La bestia, con su mirada hambrienta y perversa, se lanzó sobre los restos con una ferocidad inhumana. Sus mandíbulas se abrieron, revelando colmillos desgastados y desiguales, listos para engullir. Masticaba ruidosamente mientras el crujido de huesos rotos llenaba el aire con un eco macabro, y cada trozo desaparecía en su boca deformada. Sus ojos, fijos en mí, parecían disfrutar de mi sufrimiento.
El tiempo se detuvo y las sombras que emergían de las grietas cobraron vida, moviéndose como serpientes y acercándose lentamente, intentando arrastrarnos hacia un abismo.
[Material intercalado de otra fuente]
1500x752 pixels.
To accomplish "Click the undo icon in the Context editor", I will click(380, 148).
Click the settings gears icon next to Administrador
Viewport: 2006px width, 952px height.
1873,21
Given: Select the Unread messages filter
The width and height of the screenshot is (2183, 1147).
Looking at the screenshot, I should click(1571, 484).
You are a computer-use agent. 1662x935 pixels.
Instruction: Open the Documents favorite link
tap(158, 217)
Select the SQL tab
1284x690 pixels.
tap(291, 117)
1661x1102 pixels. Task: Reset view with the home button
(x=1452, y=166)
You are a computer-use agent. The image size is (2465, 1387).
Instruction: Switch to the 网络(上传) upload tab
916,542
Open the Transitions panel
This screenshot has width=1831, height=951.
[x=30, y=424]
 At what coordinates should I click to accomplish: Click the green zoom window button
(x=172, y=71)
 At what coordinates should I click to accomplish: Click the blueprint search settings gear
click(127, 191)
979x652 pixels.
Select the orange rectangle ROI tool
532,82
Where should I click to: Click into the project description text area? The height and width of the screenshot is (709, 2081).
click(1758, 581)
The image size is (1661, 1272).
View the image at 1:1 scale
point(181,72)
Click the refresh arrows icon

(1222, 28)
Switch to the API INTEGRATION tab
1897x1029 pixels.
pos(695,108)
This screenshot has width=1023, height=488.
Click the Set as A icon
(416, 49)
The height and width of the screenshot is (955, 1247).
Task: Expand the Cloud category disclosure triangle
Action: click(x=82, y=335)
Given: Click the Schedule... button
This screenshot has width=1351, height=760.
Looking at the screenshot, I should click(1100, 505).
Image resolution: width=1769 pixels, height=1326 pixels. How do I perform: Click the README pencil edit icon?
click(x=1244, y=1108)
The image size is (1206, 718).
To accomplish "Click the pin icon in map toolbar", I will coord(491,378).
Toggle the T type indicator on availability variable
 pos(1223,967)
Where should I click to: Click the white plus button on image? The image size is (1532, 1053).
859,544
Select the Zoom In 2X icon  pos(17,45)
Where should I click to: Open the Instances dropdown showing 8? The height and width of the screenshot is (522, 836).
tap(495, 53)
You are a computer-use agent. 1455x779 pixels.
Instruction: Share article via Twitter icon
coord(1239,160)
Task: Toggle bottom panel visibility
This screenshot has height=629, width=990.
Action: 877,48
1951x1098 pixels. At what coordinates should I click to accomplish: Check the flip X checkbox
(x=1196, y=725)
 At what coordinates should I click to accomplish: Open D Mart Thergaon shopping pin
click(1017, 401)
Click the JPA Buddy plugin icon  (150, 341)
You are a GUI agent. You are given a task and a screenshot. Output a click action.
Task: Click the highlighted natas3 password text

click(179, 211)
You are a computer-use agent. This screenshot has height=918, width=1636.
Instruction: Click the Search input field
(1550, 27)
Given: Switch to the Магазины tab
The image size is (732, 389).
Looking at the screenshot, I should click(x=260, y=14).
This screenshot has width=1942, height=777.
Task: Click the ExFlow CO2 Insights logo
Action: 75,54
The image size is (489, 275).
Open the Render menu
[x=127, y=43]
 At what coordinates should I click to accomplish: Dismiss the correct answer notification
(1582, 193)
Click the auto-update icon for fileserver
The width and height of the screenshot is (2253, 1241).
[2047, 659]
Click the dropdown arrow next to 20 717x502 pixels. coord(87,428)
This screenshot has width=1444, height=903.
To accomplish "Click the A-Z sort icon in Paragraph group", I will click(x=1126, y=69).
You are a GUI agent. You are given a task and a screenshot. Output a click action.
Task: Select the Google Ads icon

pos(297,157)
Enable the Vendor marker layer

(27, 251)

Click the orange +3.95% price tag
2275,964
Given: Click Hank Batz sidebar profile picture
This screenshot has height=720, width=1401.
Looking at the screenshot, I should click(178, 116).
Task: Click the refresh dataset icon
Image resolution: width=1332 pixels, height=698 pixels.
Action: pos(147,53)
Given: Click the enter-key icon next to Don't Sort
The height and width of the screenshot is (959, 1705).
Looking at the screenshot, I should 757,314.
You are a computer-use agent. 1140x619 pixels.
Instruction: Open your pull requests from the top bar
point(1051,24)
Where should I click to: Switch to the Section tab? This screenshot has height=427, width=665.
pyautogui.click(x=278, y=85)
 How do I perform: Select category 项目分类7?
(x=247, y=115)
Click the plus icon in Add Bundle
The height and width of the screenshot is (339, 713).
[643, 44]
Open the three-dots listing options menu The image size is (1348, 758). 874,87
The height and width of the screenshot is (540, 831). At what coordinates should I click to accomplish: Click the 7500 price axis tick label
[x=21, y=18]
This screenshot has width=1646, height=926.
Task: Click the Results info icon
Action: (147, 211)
De repente, aquella criatura poso sus garras alrededor de mi cuello. Sin más resistencia, dejé que me arrastrara hacia la oscuridad, cruzando el umbral. Allí estaba Pazuzu. A medida que nos hundíamos en ese pozo infernal, las paredes se cerraron tras nosotras con un estruendo desgarrador, como si la realidad se sellara, condenándome a una eternidad en el mismo infierno.